For the period covered by my study, negative views emanated from an ill-informed notion that normal schools of any type were inferior in quality, a stereotype unfortunately also linked to the fact that normal schools always enrolled a majority of female students-a disparaging attitude disgustingly rooted in sexism, but one that nonetheless existed.

My research reveals how ignorant such views of the school's quality were. One major theme that emerges is the pride those associated with Indiana State University should feel in being part of an institution of access - to use the modern phrasing - for aspiring students rising from often challenging circumstances.

Were some opposed to ISU's evolution?

Yes. Some members of the faculty and some students voiced opposition at times to the athletic program and eventually the quasi-Greek life.

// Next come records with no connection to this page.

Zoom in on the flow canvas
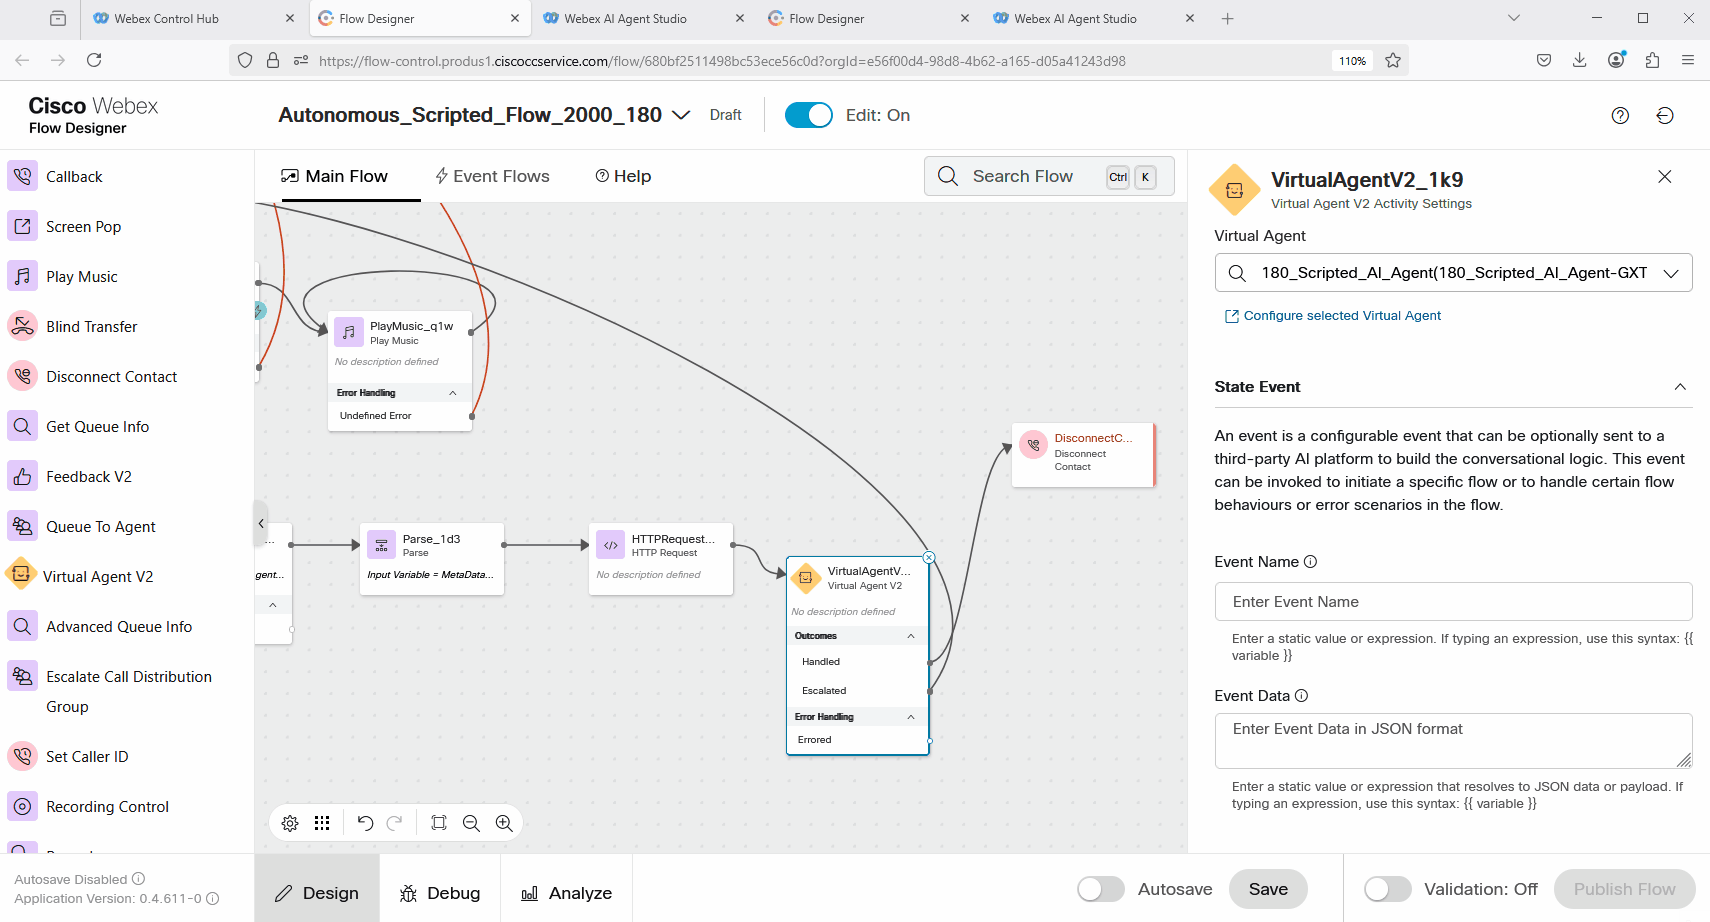 pos(504,823)
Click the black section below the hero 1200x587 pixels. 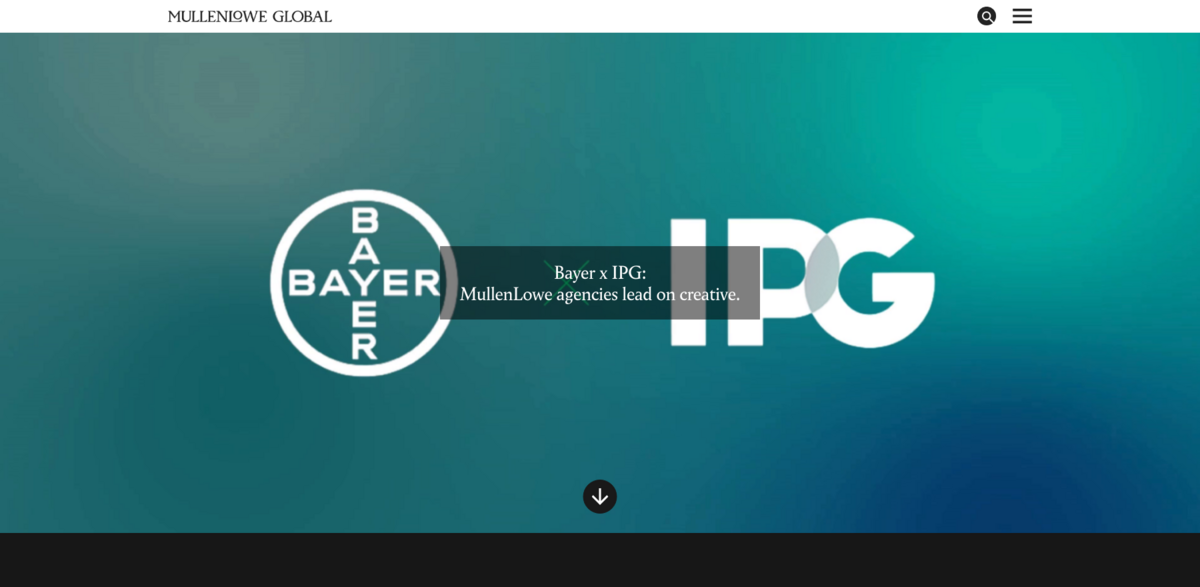click(600, 560)
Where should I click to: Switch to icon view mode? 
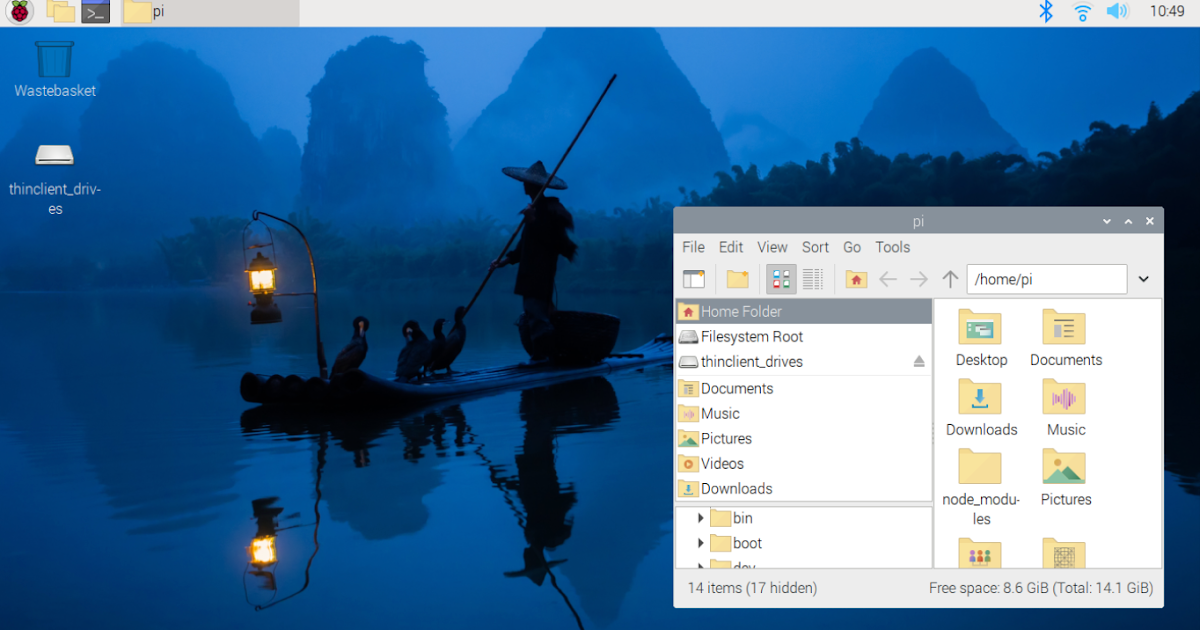(x=781, y=279)
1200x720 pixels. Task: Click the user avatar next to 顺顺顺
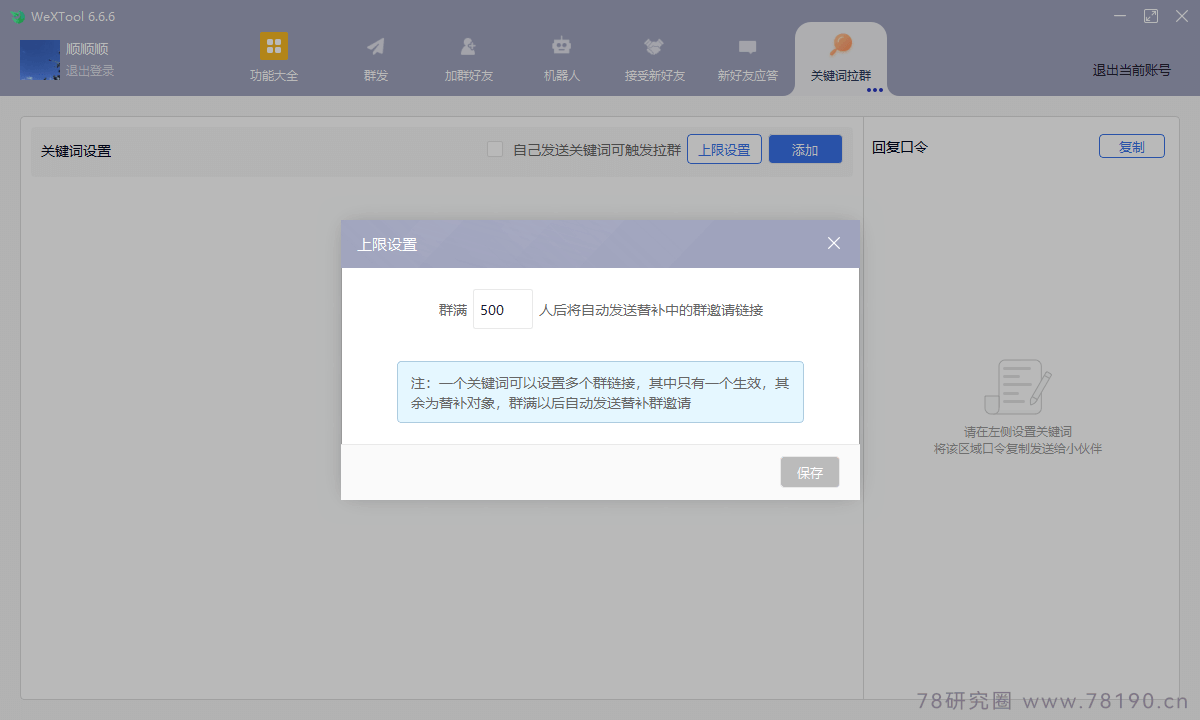[x=39, y=60]
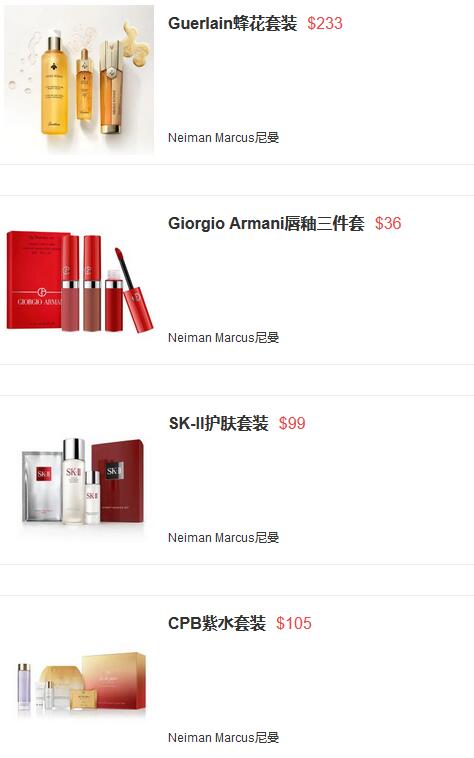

But these voices never deterred the overall transformation. President Parsons himself in some ways reflected an institutional ambivalence. While he approved of athletics, for instance, he opposed faculty coaches and long emphasized that athletics should be for a sound mind and body rather than competitive glory.

Other faculty members spearheaded the Athletic Association (through whose dues sports teams were funded), although Parsons usually contributed. Eventually, by the 1910s, amid the growing Hoosier hysteria for basketball, he caved in on allowing a faculty coach, but he never warmed to football and would not allow one of the male debating clubs to formally declare themselves a fraternity (they would have to wait until the 1920s).

Oddly enough, he allowed women's organizations to call themselves sororities early on, but fraternities had garnered an undemocratic reputation nationally. Overall Parsons allowed the evolution to occur, but it was the effort and vision of faculty and students who truly guided the institution toward collegiate status. On that the evidence is overwhelming.